■ Trecho do texto
%%
A Copa de 1994. Foram 24 anos de amargo jejum, agravado pelo travo da segunda maior decepção do torcedor brasileiro: a tragédia do Sarriá, quando o carrasco italiano Paolo Rossi decapitou uma das mais brilhantes seleções do mundo, a de 1982. Em 94, o Brasil vivia sob inflação nas alturas e instabilidade política que assustava a democracia nascente. No futebol, nada excepcional, à exceção de Romário. O fleumático Parreira e o experiente Zagalo apostaram no ramerrame eficiente do futebol burocrático. De repente, uma sigla engenhosa, a URV, se transformou numa moeda sólida, o Real; de repente, na decisão dos chutes da marca penal, nossos atletas acertaram o pé, a mão salvadora de Taffarel e o chute torto de Baggio ajustaram as contas de 1982. É tetra! A pergunta é: qual a influência da vitória do futebol na eleição de Fernando Henrique? Nenhuma. A eliminação dos efeitos perversos da inflação crônica, associada à estatura moral e intelectual do candidato FHC, estes sim, foram fatores determinantes do julgamento popular.

Com efeito, o eleitor distingue os momentos – o esportivo e o eleitoral – e não os confunde. Tanto é verdade que na Copa de 1998, a humilhante goleada da França não evitou a reeleição de FHC.

A Copa de 2002. Mais uma vez, Copa e eleição presidencial de mãos dadas. Realizada em dois países asiáticos, depois de hospedada pelo perna de pau Tio Sam, o esporte eurocêntrico, globalizou-se, definitivamente, em 2010, ao chegar à pátria de Mandela. A boa seleção brasileira teceu os laços solidários da “família Scollari”; fez o “Fenômeno” renascer das cinzas; mostrou ao mundo o implacável pé esquerdo do humilde cracaço pernambucano Rivaldo. Resultado: o Brasil é penta. E a eleição? A oposição (Lula) venceu a situação (Serra). O suposto favorecimento da situação com a vitória na Copa, mais uma vez, não bateu com o ânimo do torcedor.
%%
■ Descrição da tarefa
Dê sequência ao texto sobre as Copas do Mundo e as eleições presidenciais, retomando após a última frase apresentada. O material que vem em seguida tem origem em outra fonte.

■ Informações fornecidas
%%
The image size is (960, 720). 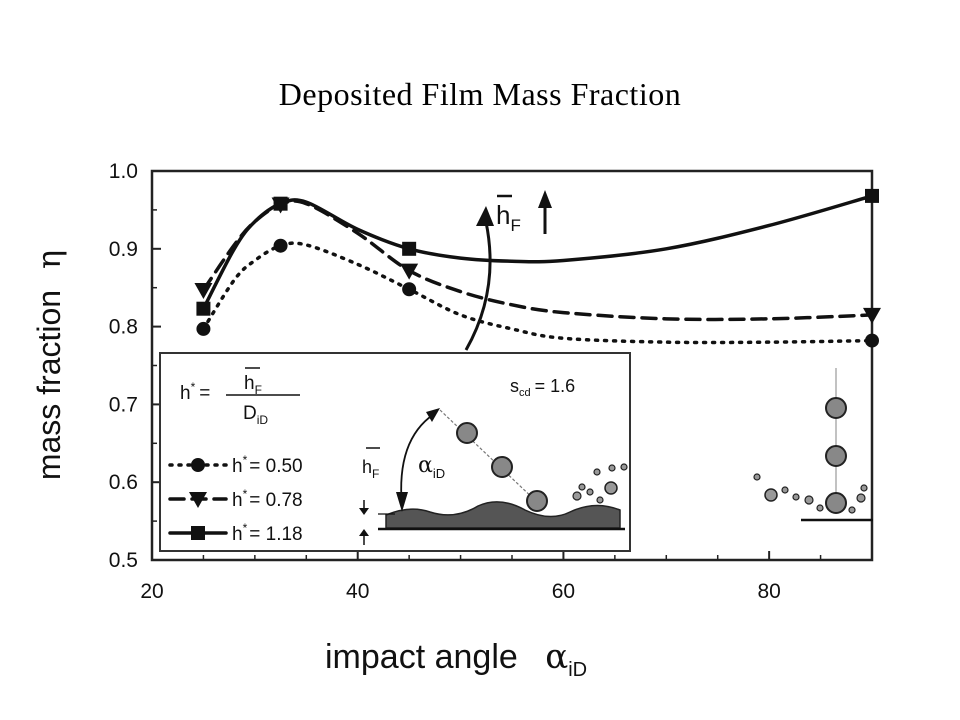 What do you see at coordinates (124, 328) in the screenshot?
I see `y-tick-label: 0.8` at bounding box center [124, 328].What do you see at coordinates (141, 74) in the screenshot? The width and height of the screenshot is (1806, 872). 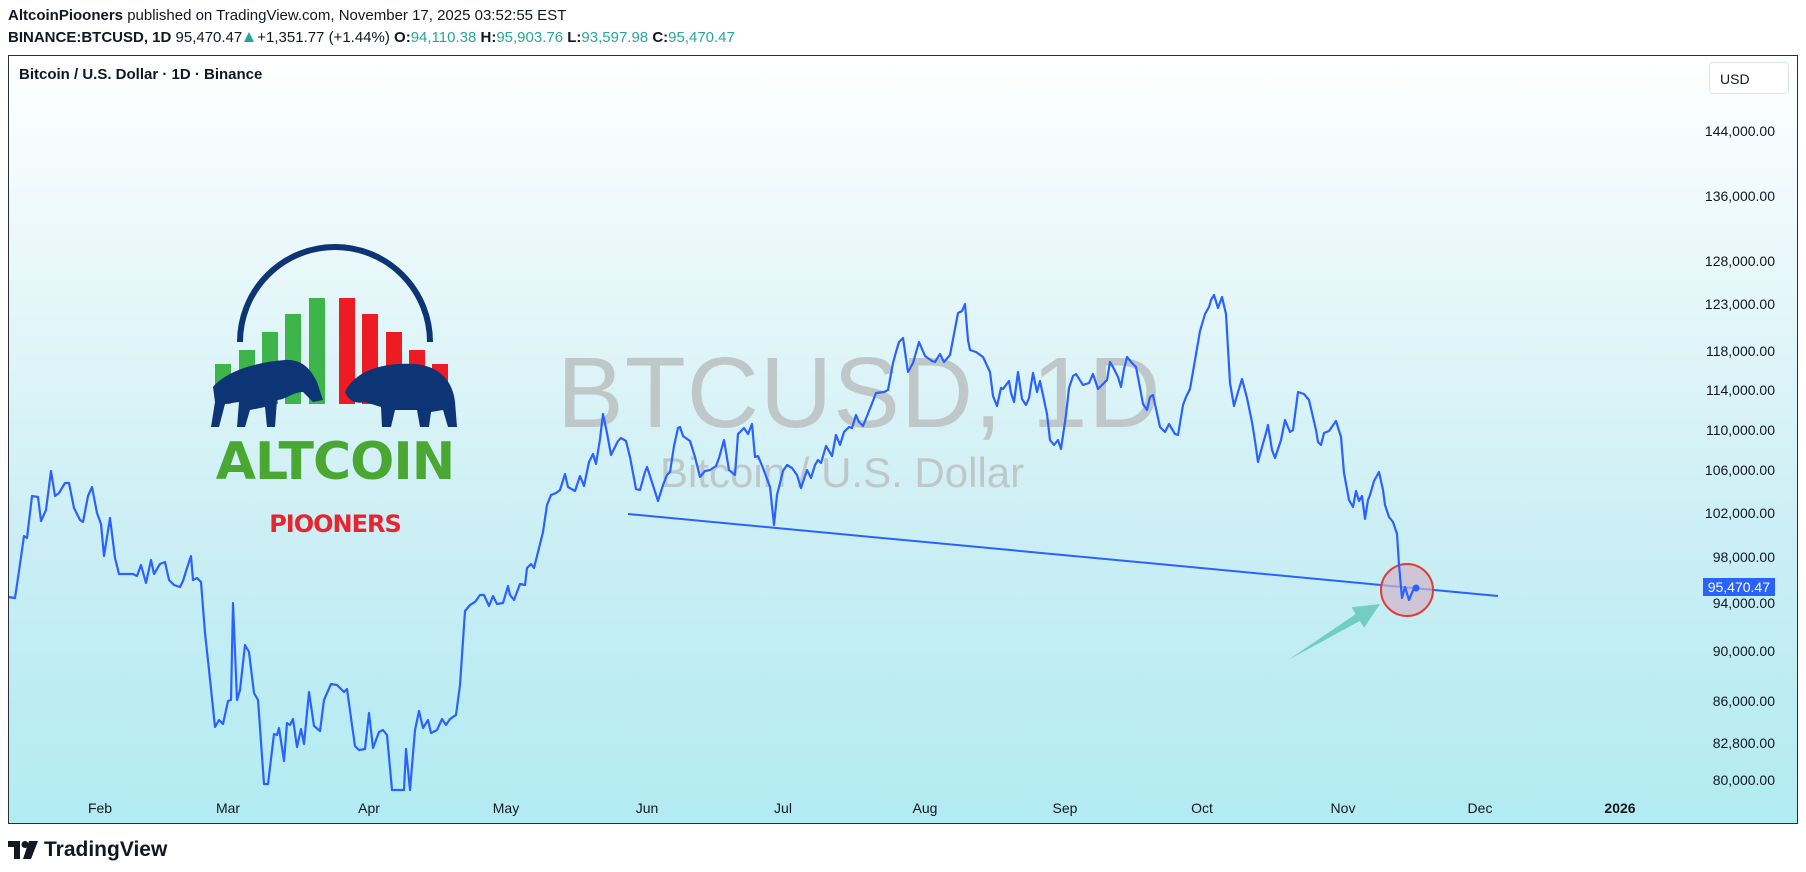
%%
■ Resultado
As Copas de 2006 e 2010. Duas derrotas no futebol e duas vitórias eleitorais: reeleição de Lula e eleição de Dilma. Derrotas vergonhosas: a de 2006, apelidei  a competição de “Copagode de celebridades” e, na de 2010, os jogadores (de joelhos) trocaram a letra do hino nacional pelos versos da marselhesa.

A Copa de 2014. Até agora olhamos os fatos pelo retrovisor. Fácil. Afinal, contra fatos não há argumentos. Porém, os fatos mudaram e as percepções também. A vertigem das mudanças ocorridas no mundo inteiro merece, no mínimo, uma apurada reflexão. E esta reflexão resulta do fenômeno universal que são as manifestações de rua. Distintas no tempo e situadas nos mais diversos contextos políticos e histórico-culturais, as manifestações de rua têm vários pontos em comum: interpretam uma emoção coletiva de indignação; refletem profunda descrença nas instituições da democracia participativa; eclodem a partir de uma centelha; movem-se do espaço cibernético para o espaço público.

Nos movimentos brasileiro de junho, a fagulha foi o aumento da tarifa de transporte público. Veio à tona uma torrente de insatisfação que se resume no seguinte: nós não estamos satisfeitos com o Brasil. É aí que entra a percepção de dois brasis: um que não funciona; outro, o Brasil da Copa, que superfatura obras, que promete um legado onacabado, enfim, um país que subverteu prioridades e que tem dinheiro para financiar as prioridades invertidas.

O que está em jogo não é o resultado do jogo: é o contraste entre o Brasil real e o Brasil/FIFA. O clima é desfavorável a quem governa. Parcela considerável dos torcedores descolou da seleção. A Pátria descalçou as chuteiras. Ser campeão é um anestésico passageiro. Remanesce o Brasil real, empacado, mal-humorado, com explosões de violência e rancor social.

Mais que emblema, a Copa tornou-se um problema para o governo. Não ser campeão é uma dor passageira. Não quero viver esta dor. A mim, não importa se tem ou não influência eleitoral. Sou torcedor. A bola rolou, passo a pensar com o coração. Hexa e luxo!